But it is a cross-cultural fact that women are expected to do the majority of the unpaid work of caring for others, whether that woman is wrapped in a hijab or high-stepping it in Louboutin heels and a Diane Von Furstenburg dress. Geography, social class, religion or income matter little in a world where caregiving is a gender issue. And if you don't do it because you have other family commitments or a job, if you pay for someone else to do it, then you are stuck with the guilt.

The proliferation of ads on the internet for private carers for the elderly, for instance, would attest to the beginnings of a sea change in attitude towards this whole difficult, emotionally fraught, area. But if you are a woman you are almost duty-bound and, if you are a single woman, what else would you be doing?

If we are box-marked as carers, in the business world women are also stereotyped as bitches and bullies. A woman can only get to the top by tramping all over everybody else. At least the BBC had the sense on The Apprentice to show both genders bitching and bullying, ludicrously self-obsessed young men and women, who espouse such views as "I don't have regrets, I do what I do and deal with the consequences", from one Helen Speight, and, "there are two kinds of people in the world, winners and . . . I dont know how to spell the other word . . . I can't say it", the latter gem from self-effacing fired contestant, Ian Stringer.

In the gilded world of Sex and the City, the movie, rumours swirling around the set had it that the four women stars were at each other's throats. They couldn't possibly be just friends or work colleagues, fatigued at the idea of working again in such an intense atmosphere, having done so for the guts of the previous decade and perhaps slightly jaundiced at the prospect of starting up the whole intrusive merry-go-round once more.

There had to have been intrigue and manipulation at work to get them to sign on the dotted line. Or was it just good business sense to go for it? How many offers of jobs will you get in your mid-forties and fifties with a multimillion-dollar pay cheque?

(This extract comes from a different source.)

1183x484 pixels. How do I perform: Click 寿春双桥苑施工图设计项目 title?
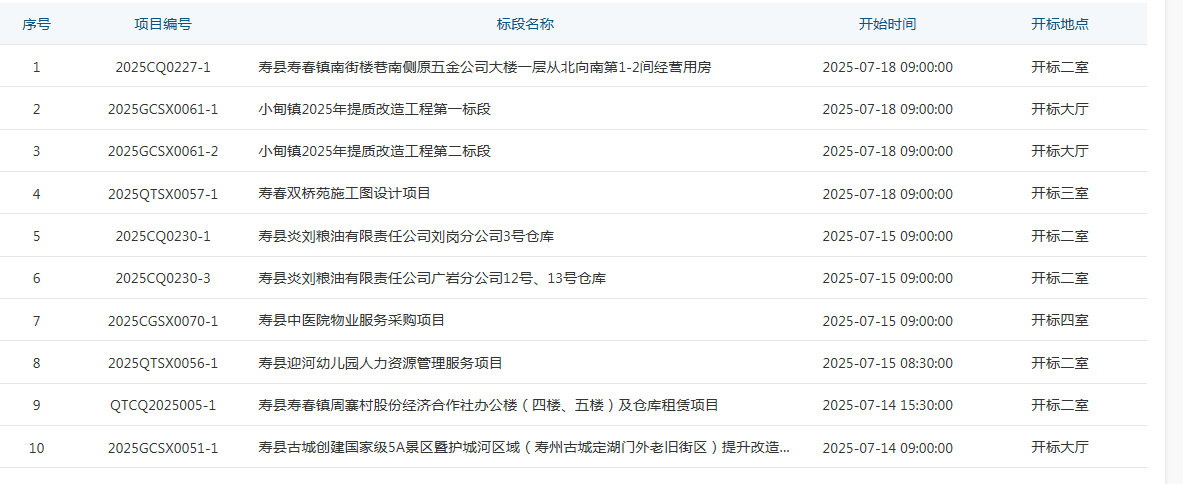pos(344,193)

A captain of her industry and writer extraordinaire, Marian Keyes, used a quote similar to the United Nations one recently in one of her radio interviews about her new book, This Charming Man, a book which explores violence against women. Some women I know have been buying the book to give as presents to other women friends who mysteriously, as Roddy Doyle put it, "walk into doors". Keyes has done a huge service to all women by writing with such humour and pathos about this dark subject.

And that's the thing, women help each other, in all sorts of ways. They turn up to celebrations with joints of ham and salads and trays of cakes under their arms. They wash and clean, ferry and fetch, listen and advise, and they generally don't get paid for it.

My daughter will have many opportunities open to her. She may climb any mountain but many of the peaks she will have to conquer are societal attitudes towards her gender.